Of the 62 million people in North America that repair their own vehicles, Fish said they can be broken down into three segments: The Information Seeker; The Engager and The Ambassador.
To the Information Seeker – made up of about 35% of Bosch’s buyers – price is important.
The Engager is not so concerned about price. He is going to fix his car no matter what. He will pull the engine out if necessary. He uses a scan tool to suss out the problem. This tells him if he can fix it or has to go to a mechanic.
The third segment is the Ambassador or Neighbourhood Guy. You know someone who knows him in the neighbourhood and he fixes cars in his spare time. He works on his car as a hobby. He is a highly technical buyer.
Fish said the device that Bosch calls the mobile scan is also accessible in Australia at Supercheap Auto.

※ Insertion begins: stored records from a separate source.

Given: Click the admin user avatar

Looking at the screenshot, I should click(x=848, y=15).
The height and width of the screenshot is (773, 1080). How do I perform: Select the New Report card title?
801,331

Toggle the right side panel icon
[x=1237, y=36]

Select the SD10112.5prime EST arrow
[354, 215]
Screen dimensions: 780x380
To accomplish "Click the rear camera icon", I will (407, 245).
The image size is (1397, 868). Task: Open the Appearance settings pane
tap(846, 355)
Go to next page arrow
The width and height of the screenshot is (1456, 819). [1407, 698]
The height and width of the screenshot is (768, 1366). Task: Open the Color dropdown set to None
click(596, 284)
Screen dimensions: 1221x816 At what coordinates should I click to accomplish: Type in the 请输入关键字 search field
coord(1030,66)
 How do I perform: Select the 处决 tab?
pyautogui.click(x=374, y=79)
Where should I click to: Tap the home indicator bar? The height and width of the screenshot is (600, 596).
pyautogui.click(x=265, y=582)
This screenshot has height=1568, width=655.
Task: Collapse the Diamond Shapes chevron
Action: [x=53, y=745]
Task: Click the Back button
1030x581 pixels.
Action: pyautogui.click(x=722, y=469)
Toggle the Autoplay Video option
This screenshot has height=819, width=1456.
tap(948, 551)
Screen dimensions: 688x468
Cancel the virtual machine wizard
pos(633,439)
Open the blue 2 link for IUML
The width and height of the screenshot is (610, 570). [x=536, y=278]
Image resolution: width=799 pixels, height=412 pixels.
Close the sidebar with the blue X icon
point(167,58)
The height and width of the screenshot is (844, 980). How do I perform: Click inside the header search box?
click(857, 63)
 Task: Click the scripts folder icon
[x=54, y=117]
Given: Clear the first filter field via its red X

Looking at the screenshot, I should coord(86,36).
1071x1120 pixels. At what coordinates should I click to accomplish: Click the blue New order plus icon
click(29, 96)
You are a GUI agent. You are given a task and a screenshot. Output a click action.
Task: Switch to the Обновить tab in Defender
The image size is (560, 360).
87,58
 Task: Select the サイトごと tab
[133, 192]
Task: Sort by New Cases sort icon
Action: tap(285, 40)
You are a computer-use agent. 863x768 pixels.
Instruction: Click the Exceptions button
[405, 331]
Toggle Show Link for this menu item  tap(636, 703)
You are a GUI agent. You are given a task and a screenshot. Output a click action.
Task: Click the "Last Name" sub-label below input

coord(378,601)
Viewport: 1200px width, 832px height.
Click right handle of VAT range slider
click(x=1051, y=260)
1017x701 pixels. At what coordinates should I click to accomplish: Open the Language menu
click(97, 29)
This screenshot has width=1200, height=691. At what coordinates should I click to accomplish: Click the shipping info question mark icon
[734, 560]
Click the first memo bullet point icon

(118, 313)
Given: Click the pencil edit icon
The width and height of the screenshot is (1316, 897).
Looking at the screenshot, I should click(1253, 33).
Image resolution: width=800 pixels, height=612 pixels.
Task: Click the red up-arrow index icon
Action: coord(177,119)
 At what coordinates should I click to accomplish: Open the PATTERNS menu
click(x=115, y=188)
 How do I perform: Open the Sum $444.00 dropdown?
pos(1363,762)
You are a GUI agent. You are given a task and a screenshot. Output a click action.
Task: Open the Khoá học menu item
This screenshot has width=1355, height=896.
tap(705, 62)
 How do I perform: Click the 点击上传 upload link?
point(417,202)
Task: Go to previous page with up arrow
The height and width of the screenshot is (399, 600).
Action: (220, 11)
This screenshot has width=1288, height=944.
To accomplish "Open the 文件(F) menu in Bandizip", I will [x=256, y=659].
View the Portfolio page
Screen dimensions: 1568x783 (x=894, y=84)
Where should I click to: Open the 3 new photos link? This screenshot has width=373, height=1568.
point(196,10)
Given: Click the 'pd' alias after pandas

Until recently this information had only been available to mechanics with the specialised tool.
One of the best resources that Bosch uses is crowd sourcing. “From Amazon, you can get a segment to reply for about 25 cents per person. Talk to 100 people in 24 hours and it costs you about $15.
“Using the crowd to refine messages, we’ve found this is the best, it is very affordable and gives the best results”.